(Collected data entries)
..........

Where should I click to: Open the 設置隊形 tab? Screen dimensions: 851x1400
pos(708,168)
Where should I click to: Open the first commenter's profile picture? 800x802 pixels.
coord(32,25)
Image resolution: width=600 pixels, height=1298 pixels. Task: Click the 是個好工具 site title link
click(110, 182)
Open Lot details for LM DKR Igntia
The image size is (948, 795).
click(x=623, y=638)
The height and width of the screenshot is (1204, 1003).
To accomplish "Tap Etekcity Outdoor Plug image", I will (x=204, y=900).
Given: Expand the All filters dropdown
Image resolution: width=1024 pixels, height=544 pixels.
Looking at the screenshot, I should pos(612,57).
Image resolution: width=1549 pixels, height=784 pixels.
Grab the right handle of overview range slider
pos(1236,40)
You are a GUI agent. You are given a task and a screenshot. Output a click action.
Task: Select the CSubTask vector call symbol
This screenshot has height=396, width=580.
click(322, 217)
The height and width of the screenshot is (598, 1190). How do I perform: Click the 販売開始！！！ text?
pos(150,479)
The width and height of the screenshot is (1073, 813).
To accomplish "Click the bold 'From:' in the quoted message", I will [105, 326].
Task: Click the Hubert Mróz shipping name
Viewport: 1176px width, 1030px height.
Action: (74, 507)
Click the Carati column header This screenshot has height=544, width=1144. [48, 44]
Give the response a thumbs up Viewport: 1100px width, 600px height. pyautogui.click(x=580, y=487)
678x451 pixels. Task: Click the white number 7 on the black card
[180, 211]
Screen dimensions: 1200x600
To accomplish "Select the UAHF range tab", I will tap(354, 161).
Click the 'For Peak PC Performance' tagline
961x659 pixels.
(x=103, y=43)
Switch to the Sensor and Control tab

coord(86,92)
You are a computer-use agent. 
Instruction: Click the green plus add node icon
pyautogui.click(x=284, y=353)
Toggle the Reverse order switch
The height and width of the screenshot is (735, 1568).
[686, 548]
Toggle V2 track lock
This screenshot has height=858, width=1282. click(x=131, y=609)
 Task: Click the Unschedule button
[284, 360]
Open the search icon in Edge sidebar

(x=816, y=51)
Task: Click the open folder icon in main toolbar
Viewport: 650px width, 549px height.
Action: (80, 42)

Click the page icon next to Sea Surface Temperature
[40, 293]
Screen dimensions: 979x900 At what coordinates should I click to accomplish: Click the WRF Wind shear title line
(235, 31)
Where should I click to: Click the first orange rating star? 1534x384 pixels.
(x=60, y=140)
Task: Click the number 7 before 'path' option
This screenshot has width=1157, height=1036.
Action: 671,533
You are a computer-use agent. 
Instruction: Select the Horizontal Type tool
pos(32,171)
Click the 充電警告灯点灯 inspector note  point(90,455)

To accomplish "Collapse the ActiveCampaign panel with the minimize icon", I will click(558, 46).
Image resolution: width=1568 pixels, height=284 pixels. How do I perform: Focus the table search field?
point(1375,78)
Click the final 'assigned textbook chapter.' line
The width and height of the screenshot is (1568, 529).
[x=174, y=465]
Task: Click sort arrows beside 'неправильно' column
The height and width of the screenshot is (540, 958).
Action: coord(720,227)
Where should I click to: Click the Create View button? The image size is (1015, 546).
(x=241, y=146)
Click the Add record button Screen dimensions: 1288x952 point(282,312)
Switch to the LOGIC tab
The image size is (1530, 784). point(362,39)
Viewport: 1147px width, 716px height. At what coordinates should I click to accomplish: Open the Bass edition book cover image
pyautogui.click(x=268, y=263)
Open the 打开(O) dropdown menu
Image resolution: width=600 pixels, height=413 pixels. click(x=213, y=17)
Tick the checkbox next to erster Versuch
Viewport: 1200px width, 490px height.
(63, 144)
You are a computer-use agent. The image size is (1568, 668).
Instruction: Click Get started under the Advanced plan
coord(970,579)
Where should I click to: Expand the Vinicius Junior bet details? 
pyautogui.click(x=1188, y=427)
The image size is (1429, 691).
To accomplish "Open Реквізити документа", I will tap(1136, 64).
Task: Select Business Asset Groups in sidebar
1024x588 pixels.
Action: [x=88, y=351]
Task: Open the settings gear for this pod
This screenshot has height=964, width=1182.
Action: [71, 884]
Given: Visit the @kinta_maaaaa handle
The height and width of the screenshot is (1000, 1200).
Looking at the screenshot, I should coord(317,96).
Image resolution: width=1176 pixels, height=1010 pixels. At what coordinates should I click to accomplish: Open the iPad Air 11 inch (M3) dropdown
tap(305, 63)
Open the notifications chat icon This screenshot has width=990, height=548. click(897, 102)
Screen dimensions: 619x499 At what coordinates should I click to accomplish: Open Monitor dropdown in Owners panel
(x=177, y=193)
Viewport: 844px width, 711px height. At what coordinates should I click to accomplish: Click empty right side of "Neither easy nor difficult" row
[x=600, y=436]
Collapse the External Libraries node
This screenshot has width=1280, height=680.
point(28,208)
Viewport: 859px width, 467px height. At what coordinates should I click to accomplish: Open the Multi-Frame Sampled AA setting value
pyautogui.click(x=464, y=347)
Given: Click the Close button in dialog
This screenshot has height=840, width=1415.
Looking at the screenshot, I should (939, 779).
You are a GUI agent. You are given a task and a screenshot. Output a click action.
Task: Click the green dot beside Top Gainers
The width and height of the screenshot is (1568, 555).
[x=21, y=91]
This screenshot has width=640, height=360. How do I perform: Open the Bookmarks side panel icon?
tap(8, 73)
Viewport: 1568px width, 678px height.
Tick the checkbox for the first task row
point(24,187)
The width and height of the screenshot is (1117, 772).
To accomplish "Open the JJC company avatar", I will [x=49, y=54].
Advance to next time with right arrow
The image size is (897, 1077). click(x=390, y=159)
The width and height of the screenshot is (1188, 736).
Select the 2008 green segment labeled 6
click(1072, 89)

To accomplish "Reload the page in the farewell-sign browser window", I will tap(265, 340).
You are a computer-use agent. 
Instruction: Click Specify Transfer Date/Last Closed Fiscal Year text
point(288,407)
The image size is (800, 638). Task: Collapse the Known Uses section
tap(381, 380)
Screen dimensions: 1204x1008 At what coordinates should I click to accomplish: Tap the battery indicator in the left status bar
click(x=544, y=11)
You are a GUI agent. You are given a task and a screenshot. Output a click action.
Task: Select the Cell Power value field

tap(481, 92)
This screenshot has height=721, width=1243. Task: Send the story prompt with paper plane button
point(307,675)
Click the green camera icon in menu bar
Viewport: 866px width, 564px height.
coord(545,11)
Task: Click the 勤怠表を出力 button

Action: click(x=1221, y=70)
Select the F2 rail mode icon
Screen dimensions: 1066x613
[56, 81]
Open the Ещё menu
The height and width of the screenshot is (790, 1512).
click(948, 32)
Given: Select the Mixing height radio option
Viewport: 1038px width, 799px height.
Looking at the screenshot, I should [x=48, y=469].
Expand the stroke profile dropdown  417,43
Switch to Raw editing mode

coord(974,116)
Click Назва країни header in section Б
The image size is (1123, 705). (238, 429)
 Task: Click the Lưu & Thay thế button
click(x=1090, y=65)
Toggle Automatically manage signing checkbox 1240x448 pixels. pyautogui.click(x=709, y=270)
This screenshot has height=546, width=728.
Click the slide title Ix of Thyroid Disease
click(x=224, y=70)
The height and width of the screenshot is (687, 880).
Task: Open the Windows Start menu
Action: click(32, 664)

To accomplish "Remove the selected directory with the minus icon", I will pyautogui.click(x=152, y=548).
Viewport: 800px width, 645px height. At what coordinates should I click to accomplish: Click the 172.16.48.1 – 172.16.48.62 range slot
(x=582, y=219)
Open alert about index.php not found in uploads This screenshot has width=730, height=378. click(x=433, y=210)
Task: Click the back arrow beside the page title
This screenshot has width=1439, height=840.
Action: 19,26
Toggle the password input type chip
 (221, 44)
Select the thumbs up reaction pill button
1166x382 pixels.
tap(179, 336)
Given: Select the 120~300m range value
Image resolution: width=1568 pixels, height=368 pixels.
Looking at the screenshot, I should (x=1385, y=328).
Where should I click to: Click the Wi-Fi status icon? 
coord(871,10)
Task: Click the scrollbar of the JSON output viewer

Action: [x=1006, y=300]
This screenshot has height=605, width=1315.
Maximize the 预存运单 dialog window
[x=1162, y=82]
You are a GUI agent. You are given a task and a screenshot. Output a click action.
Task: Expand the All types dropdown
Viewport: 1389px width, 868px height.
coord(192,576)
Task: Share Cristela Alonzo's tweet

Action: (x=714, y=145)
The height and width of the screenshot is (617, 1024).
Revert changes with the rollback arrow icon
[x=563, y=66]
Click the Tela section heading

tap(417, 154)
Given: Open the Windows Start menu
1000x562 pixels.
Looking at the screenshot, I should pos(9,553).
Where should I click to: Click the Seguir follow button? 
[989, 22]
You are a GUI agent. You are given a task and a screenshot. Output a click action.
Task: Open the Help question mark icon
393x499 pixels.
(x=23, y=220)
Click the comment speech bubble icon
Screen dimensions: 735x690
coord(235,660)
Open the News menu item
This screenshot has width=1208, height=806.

..........

* TASK INSTRUCTIONS
The lines above from the one containing "The width and height of the screenshot is (1188, 736)." through the one containing "Select the thumbs up reaction pill button" are to be set down exactly, and no others.

* YOUR RESPONSE
The width and height of the screenshot is (1188, 736).
Select the 2008 green segment labeled 6
click(1072, 89)

To accomplish "Reload the page in the farewell-sign browser window", I will tap(265, 340).
You are a computer-use agent. 
Instruction: Click Specify Transfer Date/Last Closed Fiscal Year text
point(288,407)
The image size is (800, 638). Task: Collapse the Known Uses section
tap(381, 380)
Screen dimensions: 1204x1008 At what coordinates should I click to accomplish: Tap the battery indicator in the left status bar
click(x=544, y=11)
You are a GUI agent. You are given a task and a screenshot. Output a click action.
Task: Select the Cell Power value field

tap(481, 92)
This screenshot has height=721, width=1243. Task: Send the story prompt with paper plane button
point(307,675)
Click the green camera icon in menu bar
Viewport: 866px width, 564px height.
coord(545,11)
Task: Click the 勤怠表を出力 button

Action: click(x=1221, y=70)
Select the F2 rail mode icon
Screen dimensions: 1066x613
[56, 81]
Open the Ещё menu
The height and width of the screenshot is (790, 1512).
click(948, 32)
Given: Select the Mixing height radio option
Viewport: 1038px width, 799px height.
Looking at the screenshot, I should [x=48, y=469].
Expand the stroke profile dropdown  417,43
Switch to Raw editing mode

coord(974,116)
Click Назва країни header in section Б
The image size is (1123, 705). (238, 429)
 Task: Click the Lưu & Thay thế button
click(x=1090, y=65)
Toggle Automatically manage signing checkbox 1240x448 pixels. pyautogui.click(x=709, y=270)
This screenshot has height=546, width=728.
Click the slide title Ix of Thyroid Disease
click(x=224, y=70)
The height and width of the screenshot is (687, 880).
Task: Open the Windows Start menu
Action: click(32, 664)

To accomplish "Remove the selected directory with the minus icon", I will pyautogui.click(x=152, y=548).
Viewport: 800px width, 645px height. At what coordinates should I click to accomplish: Click the 172.16.48.1 – 172.16.48.62 range slot
(x=582, y=219)
Open alert about index.php not found in uploads This screenshot has width=730, height=378. click(x=433, y=210)
Task: Click the back arrow beside the page title
This screenshot has width=1439, height=840.
Action: 19,26
Toggle the password input type chip
 (221, 44)
Select the thumbs up reaction pill button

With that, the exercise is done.